I'm still waiting for the 'I am connected' Nikon slogan - surely the aptest for the Nikon D5600.
This is the sixth iteration of the well established Nikon D5000 series - a DSLR camera range with APS-C size sensor, one up from the entry-level model.
As far as improvements go, the D5600 is about as underwhelming as it gets. Really, the only difference between the new model and its predecessor is Bluetooth connectivity.
You’d be forgiven for thinking, ‘Is that it?'
It’s no bad things per se because the D5500 is a perfect entry-point to interchangeable lens cameras.
With 24.2-million-pixel sensor, 39-point phase detection AF and vari-angle 3.2in LCD touchscreen, the D5600 is hard to beat at this level.
Before a few more words and a link to my full review, these are my key points on the D5600:
- Impressive image quality especially in low light
- Big and vibrant tilt LCD touchscreen
- Small body with comfortable grip
- Excellent battery life
- Seamless auto-upload of web-ready images to phone via SnapBridge
- Video AF remains behind competitors
- Not many reasons to pick this over cheaper predecessor
If you’ve used a DSLR camera at all, especially one of the big boys, one of the most striking things about the D5600 is just how small and light it is. You’d struggle to find a smaller DSLR.
In fact, dimensions wise it's similar to the top-spec mirrorless cameras. Who said DSLRs are big and clunky? The D5600 also has a lovely textured grip with a deep recess. You’ll get a firm hold of the camera.
The D5600 is dominated by its rear 3.2in LCD touchscreen. It’s a lower resolution version of the wonderfully bright and vibrant display as found in Nikon’s latest and greatest DSLRs, but this one is a vari-angle screen. Its touch functions work really well.
You may forget that the D5600 has a through-the-eye viewfinder, which is the main reason DSLR cameras are larger than mirrorless cameras. The size of Nikon viewfinder displays increases as you move up the range.
At 0.82x magnification (that’s 0.55x full-frame effective), the D5600 display appears bigger than the one in the D3400, smaller than in the D7500 and positively dwarfed by the class-leading full-frame Nikon D850, which we have viewed side-by-side.

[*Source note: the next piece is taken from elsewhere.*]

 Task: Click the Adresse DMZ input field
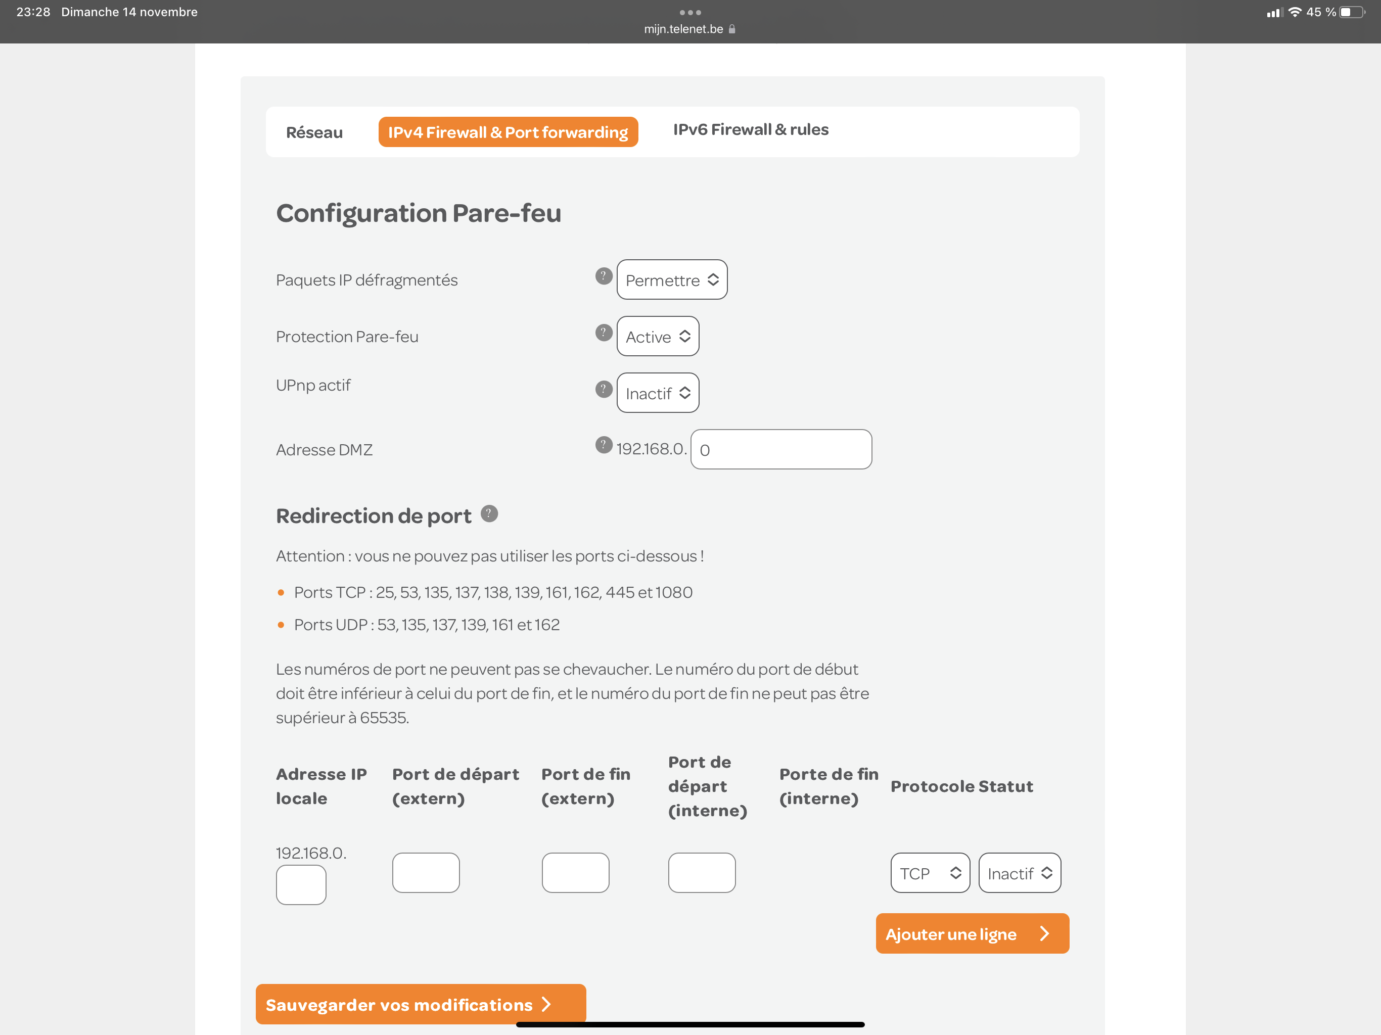pos(780,449)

For cameras this size, the through-the-eye viewfinder makes less sense.
One thing that has had no song and dance made out about it is the camera’s battery life. At this level, it is staggeringly good at 970-shots - a good 3x the life of a comparable mirrorless camera.

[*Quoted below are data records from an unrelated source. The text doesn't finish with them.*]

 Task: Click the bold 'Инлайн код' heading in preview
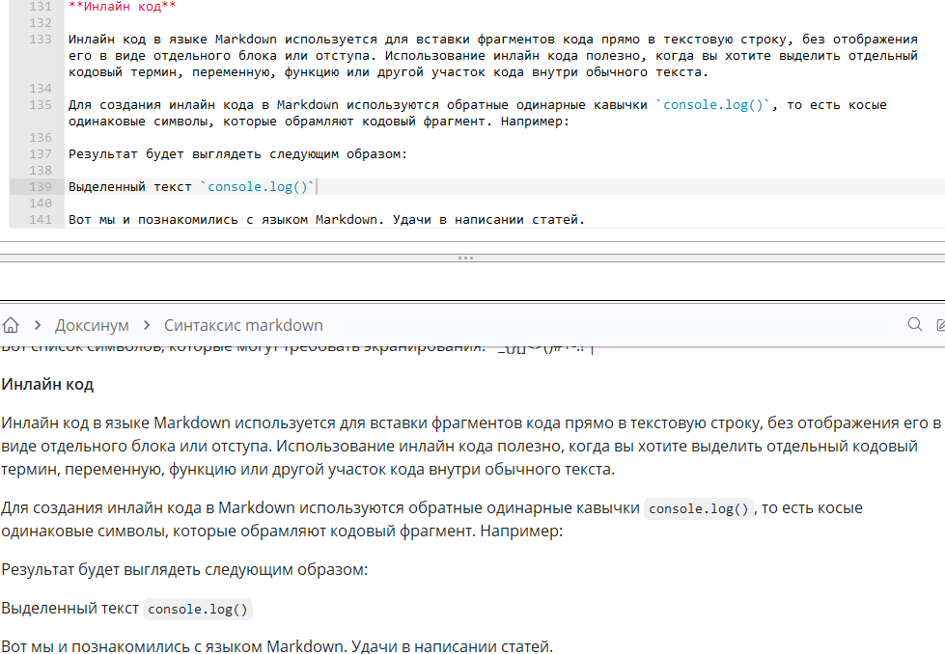coord(47,384)
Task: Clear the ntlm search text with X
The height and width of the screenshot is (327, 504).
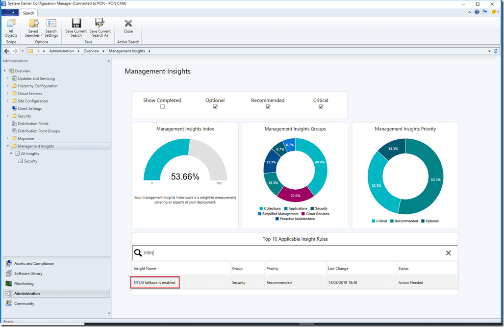Action: pos(448,253)
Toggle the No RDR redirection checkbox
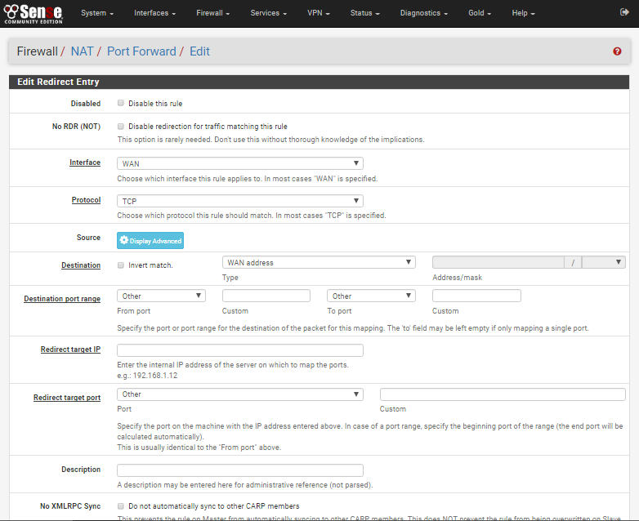 click(121, 127)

All of Nikon's latest DSLRs feature built-in Bluetooth for an always-on connection. It works best by automatically sending low-resolution 2MP JPEG versions of all images to your smart device, immediately after they are taken.
Other features of Nikon's SnapBridge App leave a bit to be desired. Remote control and live view is confusing to start up
It’s 'as you were' in the feature specification, which is no bad thing. The D5600 has the same 24.2-million-pixel sensor and EXPEED 4 processor as the D5500. The continuous high-speed shooting remains at a rather modest 5fps.
You’ll find other useful shooting modes, including time-lapse, intervalometer, but no panorama option. There are the usual beginner-friendly scene modes and picture effects, the latter of which we feel is now largely redundant, given how easy it is to connect to a smart device and find all those picture effects and more using image-editing apps.
No 4k video, but the camera offers full HD 1080p video recording at up to 60fps, with no sensor crop. You won’t find slow motion video modes at any resolution. Users can connect an external microphone, but as expected there is no headphone port.
When it comes to AF, Nikon has again forged a clear difference between its DSLRs. In the D5600, the phase detection AF is made up of a 39-point AF array, 9-points of which are cross-type. That’s more than the 11-AF points of the D3400 and less than the 51-AF points of the D7500.
Autofocus sensitivity is down to -1EV, which makes for sharp focusing in low contrast light, like a room in the house at night with the lights on. That’s not to the same level of the D7500, which has a -3EV sensitivity good for shooting under moonlight.
In live view, AF is a contrast detection based system, where the point can be selected anywhere in the frame by a touch of the LCD screen. In high-contrast light like outdoors during a bright day, AF is snappy. It’s in low contrast light where the system struggles, often hunting for the subject or even failing to latch on at all.